TASK DESCRIPTION ->
From the entries below, copy out every line with "Viewport" in it.

DATA SUPPLIED ->

____________

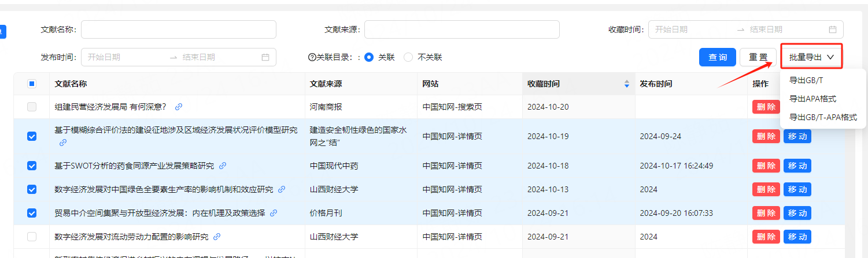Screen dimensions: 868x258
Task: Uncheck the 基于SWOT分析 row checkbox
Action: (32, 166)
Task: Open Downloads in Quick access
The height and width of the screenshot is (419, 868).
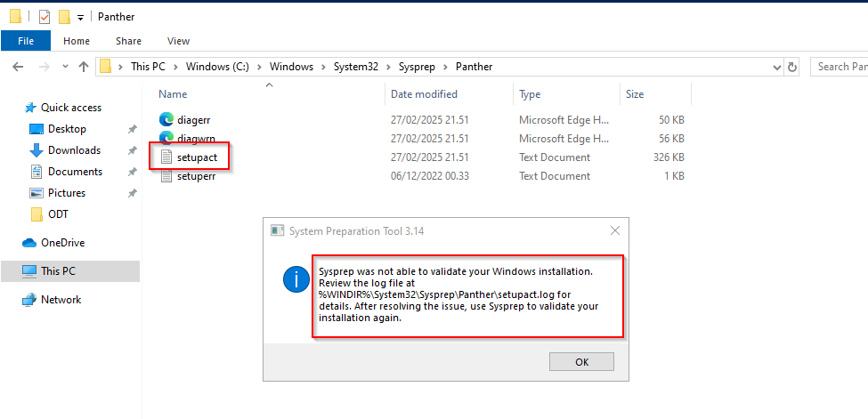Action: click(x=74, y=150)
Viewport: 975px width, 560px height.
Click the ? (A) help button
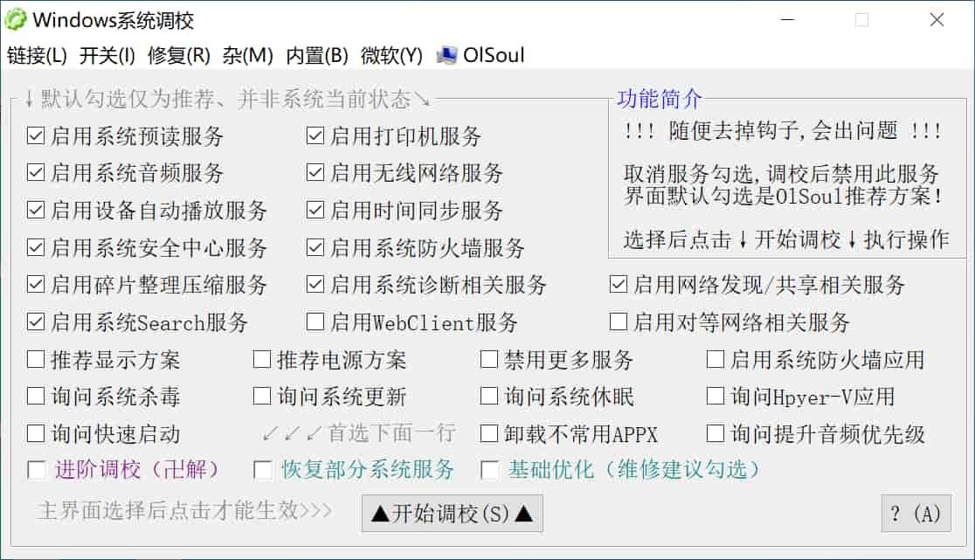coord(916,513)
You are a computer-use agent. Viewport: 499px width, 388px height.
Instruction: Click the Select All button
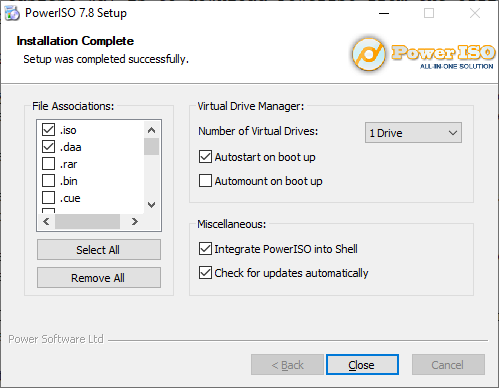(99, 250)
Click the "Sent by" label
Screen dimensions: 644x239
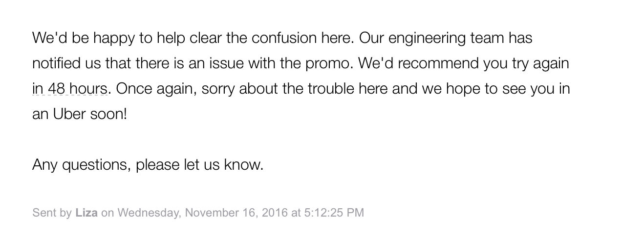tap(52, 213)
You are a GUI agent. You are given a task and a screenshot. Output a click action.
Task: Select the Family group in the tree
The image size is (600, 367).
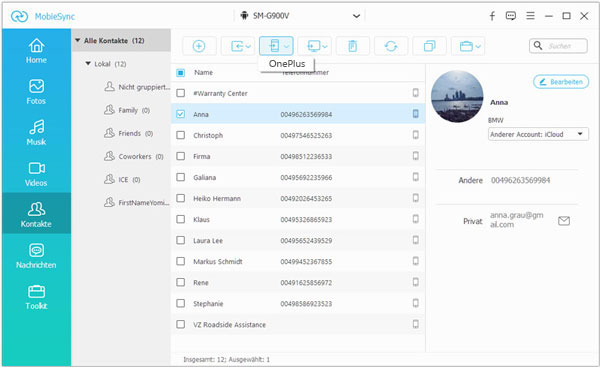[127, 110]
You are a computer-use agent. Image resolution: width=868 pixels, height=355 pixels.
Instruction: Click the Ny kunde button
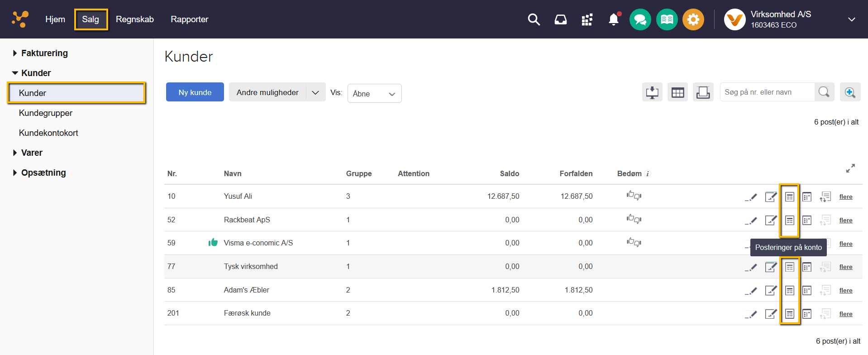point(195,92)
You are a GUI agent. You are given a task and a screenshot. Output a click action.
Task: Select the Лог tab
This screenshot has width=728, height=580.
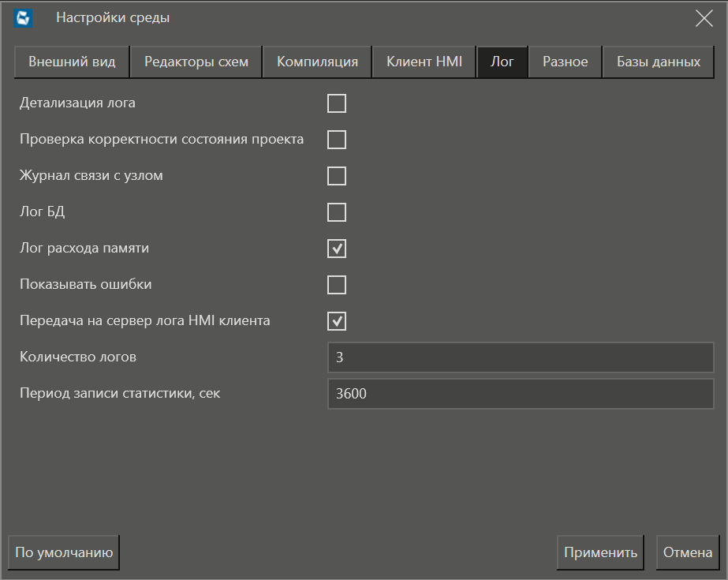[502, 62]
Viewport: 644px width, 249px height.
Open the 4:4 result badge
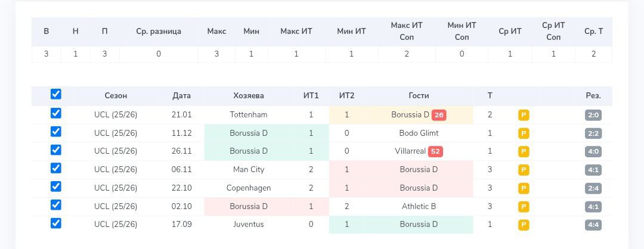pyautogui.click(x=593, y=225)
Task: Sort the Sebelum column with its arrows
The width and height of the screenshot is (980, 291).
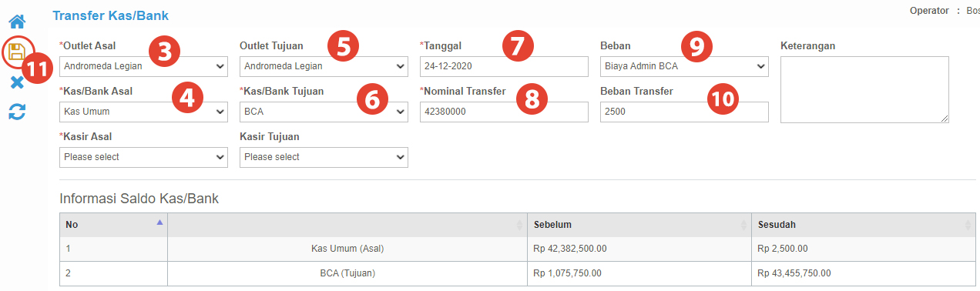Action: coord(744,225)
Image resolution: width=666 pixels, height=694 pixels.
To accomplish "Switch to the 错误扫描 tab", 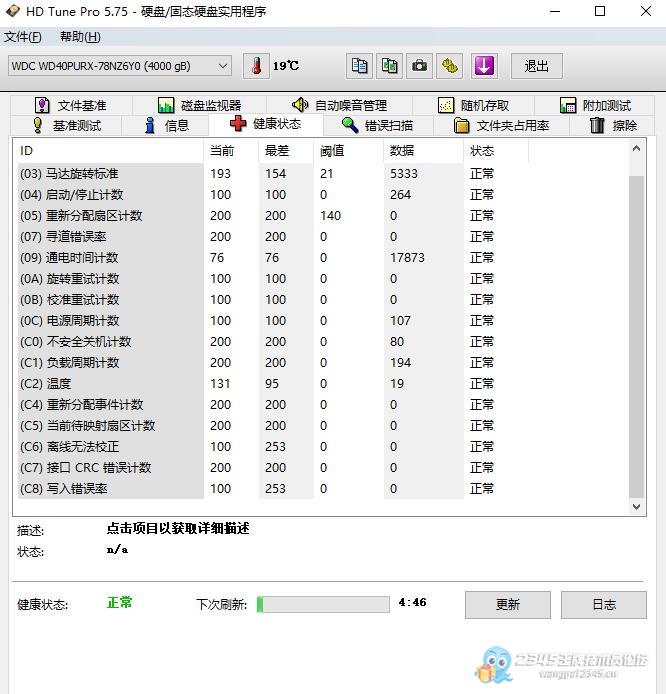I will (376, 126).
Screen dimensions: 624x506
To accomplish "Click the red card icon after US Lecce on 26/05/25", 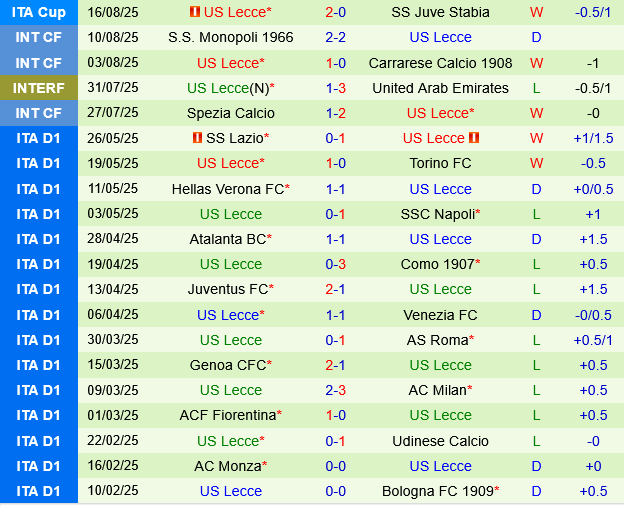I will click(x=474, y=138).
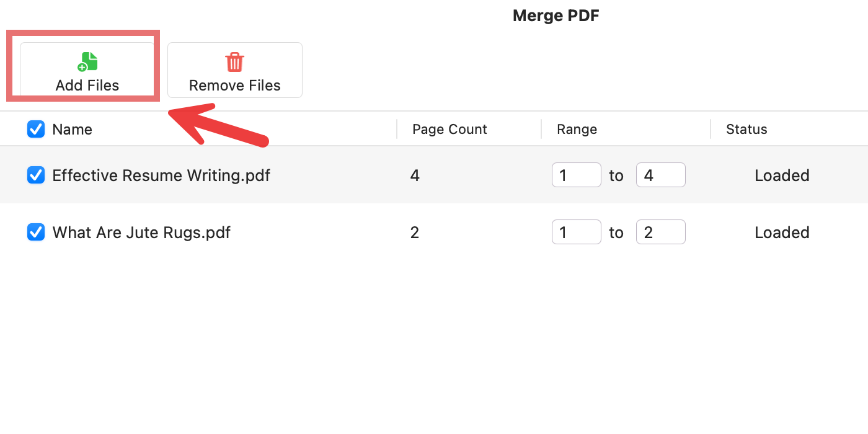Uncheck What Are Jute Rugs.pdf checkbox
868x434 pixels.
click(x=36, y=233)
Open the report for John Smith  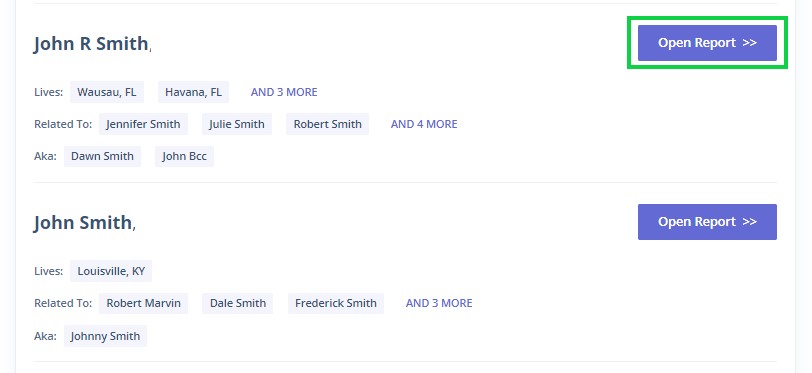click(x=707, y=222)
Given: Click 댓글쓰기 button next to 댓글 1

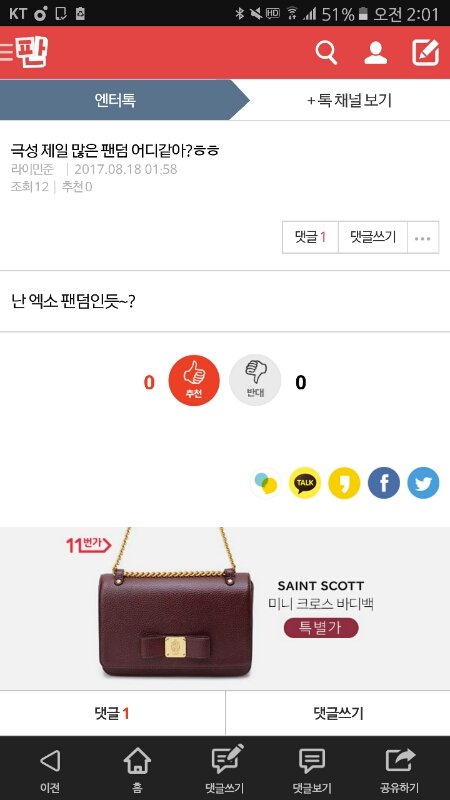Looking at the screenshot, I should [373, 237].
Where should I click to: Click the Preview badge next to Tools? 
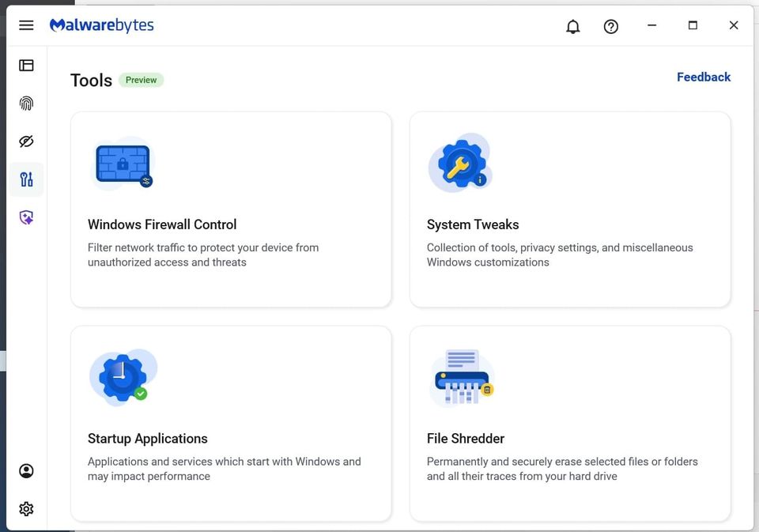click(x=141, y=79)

____________

OUTPUT OF THE TASK ->
Viewport: 975px width, 560px height.
You are a computer-use agent. Viewport: 499px width, 388px height.
Viewport: 644px width, 249px height.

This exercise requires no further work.